INSTRUCTIONS TO FOLLOW = Return only the stretch of the material below that begins with the line containing "Toggle the green completed task checkbox" and ends with the line containing "Pin to quick", exactly; both of those lines belong to it.

RECORDS SHOWN =
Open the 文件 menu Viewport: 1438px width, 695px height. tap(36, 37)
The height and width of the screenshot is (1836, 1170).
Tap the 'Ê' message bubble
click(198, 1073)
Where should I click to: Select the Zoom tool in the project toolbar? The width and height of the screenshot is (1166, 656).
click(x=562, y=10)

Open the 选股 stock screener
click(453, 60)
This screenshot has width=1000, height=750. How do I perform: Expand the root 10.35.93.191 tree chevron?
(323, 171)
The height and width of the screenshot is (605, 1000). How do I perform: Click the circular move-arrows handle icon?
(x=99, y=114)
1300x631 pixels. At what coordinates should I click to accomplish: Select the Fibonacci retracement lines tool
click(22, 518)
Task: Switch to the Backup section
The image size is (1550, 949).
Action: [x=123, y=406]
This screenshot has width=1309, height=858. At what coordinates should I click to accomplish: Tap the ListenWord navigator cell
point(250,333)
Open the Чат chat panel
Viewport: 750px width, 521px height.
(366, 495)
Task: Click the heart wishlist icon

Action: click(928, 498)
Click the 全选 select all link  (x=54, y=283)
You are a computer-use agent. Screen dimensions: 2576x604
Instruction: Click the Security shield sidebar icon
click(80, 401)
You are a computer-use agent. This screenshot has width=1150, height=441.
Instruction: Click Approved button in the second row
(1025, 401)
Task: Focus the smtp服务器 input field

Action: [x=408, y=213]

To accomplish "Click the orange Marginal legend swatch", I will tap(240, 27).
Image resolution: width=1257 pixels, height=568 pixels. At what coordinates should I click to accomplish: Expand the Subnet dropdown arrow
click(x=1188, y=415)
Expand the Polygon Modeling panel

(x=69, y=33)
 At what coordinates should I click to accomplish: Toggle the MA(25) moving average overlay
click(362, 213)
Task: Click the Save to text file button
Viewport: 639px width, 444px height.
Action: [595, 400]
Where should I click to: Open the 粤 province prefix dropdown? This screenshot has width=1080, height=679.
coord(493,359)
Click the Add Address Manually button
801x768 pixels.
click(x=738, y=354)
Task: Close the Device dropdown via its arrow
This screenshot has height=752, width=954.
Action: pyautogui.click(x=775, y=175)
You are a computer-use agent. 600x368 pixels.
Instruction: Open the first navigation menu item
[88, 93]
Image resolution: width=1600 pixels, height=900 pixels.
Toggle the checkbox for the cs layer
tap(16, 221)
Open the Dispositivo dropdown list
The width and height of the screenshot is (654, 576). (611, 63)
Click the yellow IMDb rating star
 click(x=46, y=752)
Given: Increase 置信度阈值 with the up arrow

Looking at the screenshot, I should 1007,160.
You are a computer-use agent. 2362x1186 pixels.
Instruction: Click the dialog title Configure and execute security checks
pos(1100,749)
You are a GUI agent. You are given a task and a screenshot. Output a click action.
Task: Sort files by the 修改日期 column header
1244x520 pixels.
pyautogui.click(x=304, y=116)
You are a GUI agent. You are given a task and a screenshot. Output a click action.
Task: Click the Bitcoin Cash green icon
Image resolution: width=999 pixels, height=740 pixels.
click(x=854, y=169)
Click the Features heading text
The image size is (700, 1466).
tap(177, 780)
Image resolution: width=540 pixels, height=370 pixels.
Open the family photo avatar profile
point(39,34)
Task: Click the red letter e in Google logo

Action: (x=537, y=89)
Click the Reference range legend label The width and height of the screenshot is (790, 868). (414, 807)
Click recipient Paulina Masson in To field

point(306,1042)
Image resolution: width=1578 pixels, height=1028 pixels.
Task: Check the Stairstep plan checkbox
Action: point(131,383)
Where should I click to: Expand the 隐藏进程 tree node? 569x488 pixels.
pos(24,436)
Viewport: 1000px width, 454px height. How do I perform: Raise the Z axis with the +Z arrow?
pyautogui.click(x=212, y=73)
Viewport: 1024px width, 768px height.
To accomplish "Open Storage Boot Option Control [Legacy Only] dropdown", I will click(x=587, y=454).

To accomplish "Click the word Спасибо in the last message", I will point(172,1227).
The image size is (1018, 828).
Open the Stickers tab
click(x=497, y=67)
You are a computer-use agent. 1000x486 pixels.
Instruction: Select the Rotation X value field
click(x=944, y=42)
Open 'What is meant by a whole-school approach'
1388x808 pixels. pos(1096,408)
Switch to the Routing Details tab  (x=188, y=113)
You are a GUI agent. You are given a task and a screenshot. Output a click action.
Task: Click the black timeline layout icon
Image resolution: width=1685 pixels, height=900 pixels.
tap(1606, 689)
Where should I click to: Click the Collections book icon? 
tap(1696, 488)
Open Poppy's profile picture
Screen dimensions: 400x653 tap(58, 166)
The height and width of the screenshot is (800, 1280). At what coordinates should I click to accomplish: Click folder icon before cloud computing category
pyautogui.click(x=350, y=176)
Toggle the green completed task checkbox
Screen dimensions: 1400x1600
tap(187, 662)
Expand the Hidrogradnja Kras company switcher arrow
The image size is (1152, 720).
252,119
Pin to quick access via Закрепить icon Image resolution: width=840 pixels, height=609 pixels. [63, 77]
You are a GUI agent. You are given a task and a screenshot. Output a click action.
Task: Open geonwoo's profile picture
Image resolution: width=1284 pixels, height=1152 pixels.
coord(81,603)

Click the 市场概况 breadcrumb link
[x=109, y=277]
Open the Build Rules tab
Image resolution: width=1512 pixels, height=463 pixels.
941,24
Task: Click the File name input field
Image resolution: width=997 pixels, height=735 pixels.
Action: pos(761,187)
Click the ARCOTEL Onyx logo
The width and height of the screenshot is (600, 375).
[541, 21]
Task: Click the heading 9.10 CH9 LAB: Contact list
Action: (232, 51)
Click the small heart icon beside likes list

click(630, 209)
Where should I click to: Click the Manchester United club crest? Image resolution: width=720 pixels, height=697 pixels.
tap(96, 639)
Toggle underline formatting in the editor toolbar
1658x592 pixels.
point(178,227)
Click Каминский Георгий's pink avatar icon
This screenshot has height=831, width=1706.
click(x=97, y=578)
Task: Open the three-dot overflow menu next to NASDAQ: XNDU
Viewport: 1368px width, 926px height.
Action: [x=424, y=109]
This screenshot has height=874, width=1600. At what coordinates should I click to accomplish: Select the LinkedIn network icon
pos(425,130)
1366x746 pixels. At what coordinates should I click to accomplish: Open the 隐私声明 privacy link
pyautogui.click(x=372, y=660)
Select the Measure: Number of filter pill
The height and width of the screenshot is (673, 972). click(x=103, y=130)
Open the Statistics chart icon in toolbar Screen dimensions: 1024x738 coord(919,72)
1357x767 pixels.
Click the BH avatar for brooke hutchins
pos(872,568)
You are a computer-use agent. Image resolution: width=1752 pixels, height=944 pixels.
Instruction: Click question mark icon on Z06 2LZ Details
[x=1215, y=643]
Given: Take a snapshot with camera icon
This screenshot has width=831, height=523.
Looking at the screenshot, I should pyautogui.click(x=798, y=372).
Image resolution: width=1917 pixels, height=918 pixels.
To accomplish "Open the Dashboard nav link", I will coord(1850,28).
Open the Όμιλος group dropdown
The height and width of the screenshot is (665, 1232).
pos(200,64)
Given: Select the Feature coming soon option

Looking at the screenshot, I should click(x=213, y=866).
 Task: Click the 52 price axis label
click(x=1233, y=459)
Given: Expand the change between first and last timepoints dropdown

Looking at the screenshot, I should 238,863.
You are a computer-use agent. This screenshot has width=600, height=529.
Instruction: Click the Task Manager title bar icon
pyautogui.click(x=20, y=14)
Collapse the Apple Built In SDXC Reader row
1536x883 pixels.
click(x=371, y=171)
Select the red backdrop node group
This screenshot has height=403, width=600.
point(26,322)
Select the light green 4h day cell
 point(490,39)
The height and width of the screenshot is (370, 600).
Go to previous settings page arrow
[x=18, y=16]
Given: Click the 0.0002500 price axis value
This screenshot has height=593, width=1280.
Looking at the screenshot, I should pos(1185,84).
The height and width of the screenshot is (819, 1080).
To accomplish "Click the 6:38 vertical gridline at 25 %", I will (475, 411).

SOLUTION TO THIS TASK =
Toggle the green completed task checkbox
Screen dimensions: 1400x1600
tap(187, 662)
Expand the Hidrogradnja Kras company switcher arrow
The image size is (1152, 720).
252,119
Pin to quick access via Закрепить icon Image resolution: width=840 pixels, height=609 pixels. [63, 77]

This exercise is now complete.